From 32541bde152556ad75fc74457f0f148eece8f93f Mon Sep 17 00:00:00 2001
From: Adrian Catangiu <adrian@parity.io>
Date: Fri, 25 Aug 2023 10:51:44 +0300
Subject: [PATCH] sc-consensus-beefy: restart voter on pallet reset (#14821)

When detecting pallet-beefy consensus reset, just reinitialize the worker
and continue without bringing down the task (and possibly the node).

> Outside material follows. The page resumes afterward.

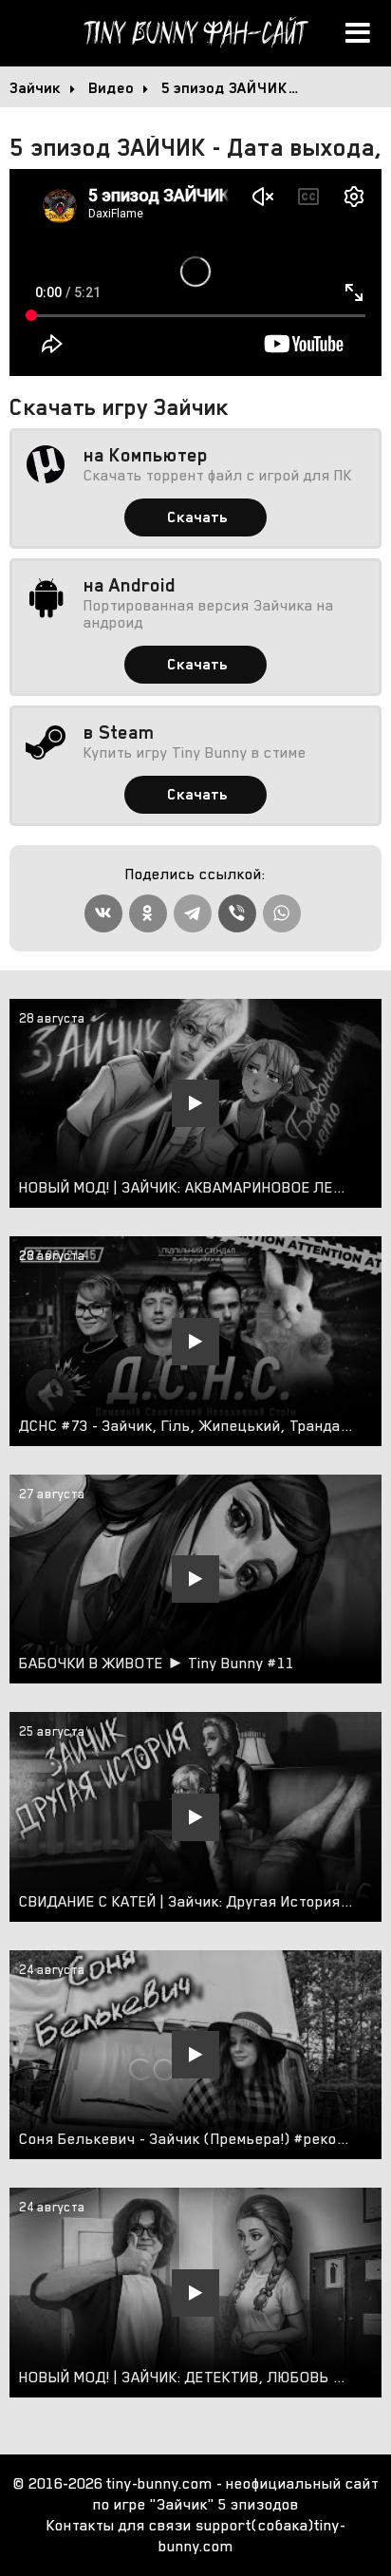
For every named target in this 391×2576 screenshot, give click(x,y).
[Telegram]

Signed-off-by: Adrian Catangiu <adrian@parity.io>
---
 .../beefy/src/communication/peers.rs          |   2 +-
 .../incoming_requests_handler.rs              |  11 +-
 .../src/communication/request_response/mod.rs |   5 +-
 substrate/client/consensus/beefy/src/error.rs |  12 +-
 substrate/client/consensus/beefy/src/lib.rs   | 154 ++++++++++--------
 .../client/consensus/beefy/src/worker.rs      |  42 ++---
 .../primitives/consensus/beefy/src/mmr.rs     |   6 +
 7 files changed, 130 insertions(+), 102 deletions(-)

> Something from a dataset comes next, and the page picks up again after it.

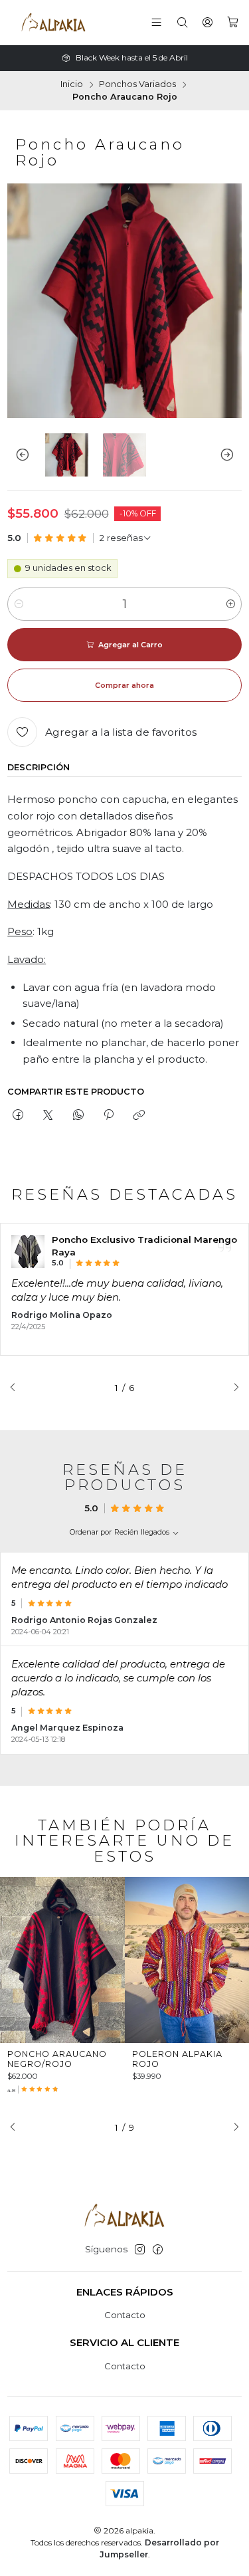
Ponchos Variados (137, 84)
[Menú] (157, 23)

diff --git a/substrate/client/consensus/beefy/src/communication/peers.rs b/substrate/client/consensus/beefy/src/communication/peers.rs
index 4704b8dcf45..8f2d5cc90a1 100644
--- a/substrate/client/consensus/beefy/src/communication/peers.rs
+++ b/substrate/client/consensus/beefy/src/communication/peers.rs
@@ -24,7 +24,7 @@ use std::collections::{HashMap, VecDeque};
 
 /// Report specifying a reputation change for a given peer.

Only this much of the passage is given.